We considered that as well. We do have access to secure stalls, but we didn't know how well it would work. She had an injury to her leg over a year ago that caused her to be stalled for 3 months straight. The vet didn't want her to walked much, so we were only allowed to bring her out to clean her stall or to give her a 15 minute period of grazing outside. From being stuck inside a stall for long, she went stir crazy. She got so anxious, pacing and pounding at the door to leave. Ever since then she doesn't like stalls much. We can tack her up in a stall, but for an extended period of time or overnight she doesn't like.
So we thought combining something she doesn't like, alpacas, with something else she doesn't like, being stalled, wouldn't really produce positive results. But who knows, it might be worth a try, since everything else has failed.


----------



## baysforlife (Jun 5, 2016)

boots said:


> I had a polo pony that was very afraid of llamas. There was a herd right across the fence from the parking of trailers for the Sunday matches. It had to be resolved as he was going to hurt himself or people or other horses. If he had continued to act up he would have been banned in order to avoid injury to him or anyone or other horse.
> 
> What I did was work him quite hard, to the point of being tired, and only let him rest very close to the llamas.
> 
> ...


This is a good idea, something I haven't thought of yet. Will be trying it soon, thank you!


----------



## Avna (Jul 11, 2015)

QtrBel said:


> For us it was emus. When it was realized there was no money in them people were turning them loose. They in turn tore out fence, invaded our pastures and hid in the tree lines and brush jumping out to scare the horses. It took several strands of high tensile wire and extra grounding but after a few encounters with a super hot fence they moved on. I'd say tiring them out is your best option. That's what finally got through to ours. They'd run themselves until they would just about drop but the birds were still there.


Intending to scare horses is far more credit than I would give any emu. A chicken is a genius compared to an emu.


----------



## Avna (Jul 11, 2015)

Really like the idea of someone leading an alpaca and her following it. I had a similar experience to Foxhunter with cows. Don't know why but Brooke was terrified of them, and nothing helped except the opportunity to boss some calves around. Following has also helped with tractors, donkeys, those giant horse balls, a cowhide, and many another thing that threw her at first.


----------



## Smilie (Oct 4, 2010)

Yes, that leading and following works great, BUT whether you do it riding or walking, you first must make sure that you can keep control of your horse, which has not been the case in the past, going by original posts

We don't have cattle ourselves, so first time many of my horses encountered them , was riding down the road or riding in grazing leases.
Esp, fun, in the spring on a green hrose, when those newly turned out heifers come bucking and leaping up to the fence!.
I always made my horse face them, and with some body control, stand there.Heifers would stop at the fence and stare,and i could then, with body control on my horse, ask the horse to actually move towards those heifers, and with a little arm waving from me, get those heifers to back from the fence some.
That gave my horse great courage, seeing he could move those beasts, tot he point the horse would see them as harmless, and then relax, even graze in the ditch right beside those heifers,while just keeping an eye on them


----------



## elkdog (Nov 28, 2016)

If you think alpacas are difficult, try to put a dead bear or cougar on a pack horse. To say they don't like it is a huge understatement. They hate it! A little Vicks vapor rub on the nose goes a long way. They can't smell anything over it. I've never had a lot of problems with my horses but I've answered the phone to "Can you come help me find my horse?"
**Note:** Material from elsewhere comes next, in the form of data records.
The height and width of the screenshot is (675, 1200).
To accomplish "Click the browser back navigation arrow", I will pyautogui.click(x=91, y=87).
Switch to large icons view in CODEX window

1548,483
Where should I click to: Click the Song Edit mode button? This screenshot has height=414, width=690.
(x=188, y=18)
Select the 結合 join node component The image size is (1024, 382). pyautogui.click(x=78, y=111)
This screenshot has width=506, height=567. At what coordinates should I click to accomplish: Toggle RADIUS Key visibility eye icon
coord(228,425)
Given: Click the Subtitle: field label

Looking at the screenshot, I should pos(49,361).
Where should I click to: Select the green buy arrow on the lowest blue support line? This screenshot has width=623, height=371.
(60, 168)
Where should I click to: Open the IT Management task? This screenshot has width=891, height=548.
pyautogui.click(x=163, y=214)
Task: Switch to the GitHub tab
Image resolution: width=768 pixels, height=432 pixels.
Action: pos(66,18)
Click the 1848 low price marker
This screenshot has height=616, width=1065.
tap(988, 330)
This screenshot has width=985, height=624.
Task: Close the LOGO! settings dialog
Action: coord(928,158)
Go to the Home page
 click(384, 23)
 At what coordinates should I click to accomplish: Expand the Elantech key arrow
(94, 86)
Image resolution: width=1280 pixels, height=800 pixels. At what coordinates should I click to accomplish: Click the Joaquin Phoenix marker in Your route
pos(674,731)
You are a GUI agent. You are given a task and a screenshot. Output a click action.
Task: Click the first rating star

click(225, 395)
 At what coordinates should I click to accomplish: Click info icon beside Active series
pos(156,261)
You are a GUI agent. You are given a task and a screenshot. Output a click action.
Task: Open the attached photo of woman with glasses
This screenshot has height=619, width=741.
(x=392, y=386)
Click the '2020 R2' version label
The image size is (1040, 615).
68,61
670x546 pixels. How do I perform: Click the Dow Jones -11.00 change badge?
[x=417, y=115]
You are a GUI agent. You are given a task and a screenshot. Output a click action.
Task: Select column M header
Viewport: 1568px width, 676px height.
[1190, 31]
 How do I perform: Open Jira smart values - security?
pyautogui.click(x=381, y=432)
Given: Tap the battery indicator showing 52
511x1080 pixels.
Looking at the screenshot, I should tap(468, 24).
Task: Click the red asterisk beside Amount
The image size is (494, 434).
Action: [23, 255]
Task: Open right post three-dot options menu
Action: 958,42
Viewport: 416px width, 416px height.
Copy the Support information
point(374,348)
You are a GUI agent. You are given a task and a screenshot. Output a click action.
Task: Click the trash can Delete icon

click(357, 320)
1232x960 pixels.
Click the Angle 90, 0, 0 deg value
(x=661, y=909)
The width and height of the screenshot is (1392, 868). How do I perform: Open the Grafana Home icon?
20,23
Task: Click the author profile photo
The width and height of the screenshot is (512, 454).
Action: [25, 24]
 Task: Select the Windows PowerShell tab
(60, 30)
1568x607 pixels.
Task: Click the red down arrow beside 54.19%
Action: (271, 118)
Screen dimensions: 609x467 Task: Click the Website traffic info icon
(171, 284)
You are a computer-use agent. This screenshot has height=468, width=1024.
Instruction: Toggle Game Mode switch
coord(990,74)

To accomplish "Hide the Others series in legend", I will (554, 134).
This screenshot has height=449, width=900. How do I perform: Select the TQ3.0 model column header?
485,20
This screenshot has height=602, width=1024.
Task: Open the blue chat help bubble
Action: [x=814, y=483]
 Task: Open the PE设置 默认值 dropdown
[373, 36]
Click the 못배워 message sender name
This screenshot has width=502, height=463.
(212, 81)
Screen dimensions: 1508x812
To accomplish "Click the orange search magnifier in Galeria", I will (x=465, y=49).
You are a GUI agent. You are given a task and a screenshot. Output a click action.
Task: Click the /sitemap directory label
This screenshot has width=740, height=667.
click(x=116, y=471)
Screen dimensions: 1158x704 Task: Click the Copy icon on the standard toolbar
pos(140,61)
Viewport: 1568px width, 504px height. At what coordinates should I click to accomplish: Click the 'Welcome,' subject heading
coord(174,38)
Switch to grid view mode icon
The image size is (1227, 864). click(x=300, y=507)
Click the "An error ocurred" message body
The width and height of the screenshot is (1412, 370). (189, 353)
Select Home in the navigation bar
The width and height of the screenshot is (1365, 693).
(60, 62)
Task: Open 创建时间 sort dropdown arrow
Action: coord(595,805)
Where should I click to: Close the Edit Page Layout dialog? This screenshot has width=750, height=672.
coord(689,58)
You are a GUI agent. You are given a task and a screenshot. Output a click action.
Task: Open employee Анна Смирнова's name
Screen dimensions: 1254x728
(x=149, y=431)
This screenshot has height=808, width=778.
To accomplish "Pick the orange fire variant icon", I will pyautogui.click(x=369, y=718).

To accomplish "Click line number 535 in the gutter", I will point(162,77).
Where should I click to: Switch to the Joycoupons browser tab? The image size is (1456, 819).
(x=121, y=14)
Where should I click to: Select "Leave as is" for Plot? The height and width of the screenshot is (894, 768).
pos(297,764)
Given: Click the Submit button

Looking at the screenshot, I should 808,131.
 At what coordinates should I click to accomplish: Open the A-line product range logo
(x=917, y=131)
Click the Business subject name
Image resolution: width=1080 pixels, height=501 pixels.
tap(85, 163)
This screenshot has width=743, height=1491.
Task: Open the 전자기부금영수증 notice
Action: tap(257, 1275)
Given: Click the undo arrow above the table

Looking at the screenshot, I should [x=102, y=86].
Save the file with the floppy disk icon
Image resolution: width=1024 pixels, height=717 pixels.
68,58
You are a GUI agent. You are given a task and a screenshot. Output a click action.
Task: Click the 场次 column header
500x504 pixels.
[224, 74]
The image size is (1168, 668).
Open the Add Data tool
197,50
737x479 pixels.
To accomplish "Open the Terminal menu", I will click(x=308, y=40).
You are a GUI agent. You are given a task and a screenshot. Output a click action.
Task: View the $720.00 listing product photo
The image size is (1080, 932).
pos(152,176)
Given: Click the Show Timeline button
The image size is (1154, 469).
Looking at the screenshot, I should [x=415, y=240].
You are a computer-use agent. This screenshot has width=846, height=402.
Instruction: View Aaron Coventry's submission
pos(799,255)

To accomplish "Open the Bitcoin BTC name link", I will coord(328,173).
He had put dead elk on a horse and the thing exploded. Took off running and bucking into the wilderness. It got dark, so he went home and called me. We spent two days looking for the horse. When we found him, he was off in an old burn with pixy-stick trees everywhere. How the horse got there without breaking a leg, I'll never know. The elk was gone but the pack saddle was still on him.


----------



## Smilie (Oct 4, 2010)

Nothing like trying to pack out an elk, on a horse that has never packed meat before!


----------



## QtrBel (May 31, 2012)

But Avna their timing was perfect. While I agree it probably wasn't intentional it sure looked that way. They more than likely were just curious about what was coming up to the fence. That and they get scared mindless when coyotes and dog would come through the brush after them. I'm just glad they're gone. There was only one sane one in the bunch it seemed and that one liked to play with swings and when not at the neighbors was just hanging out near where the horses were fed.


----------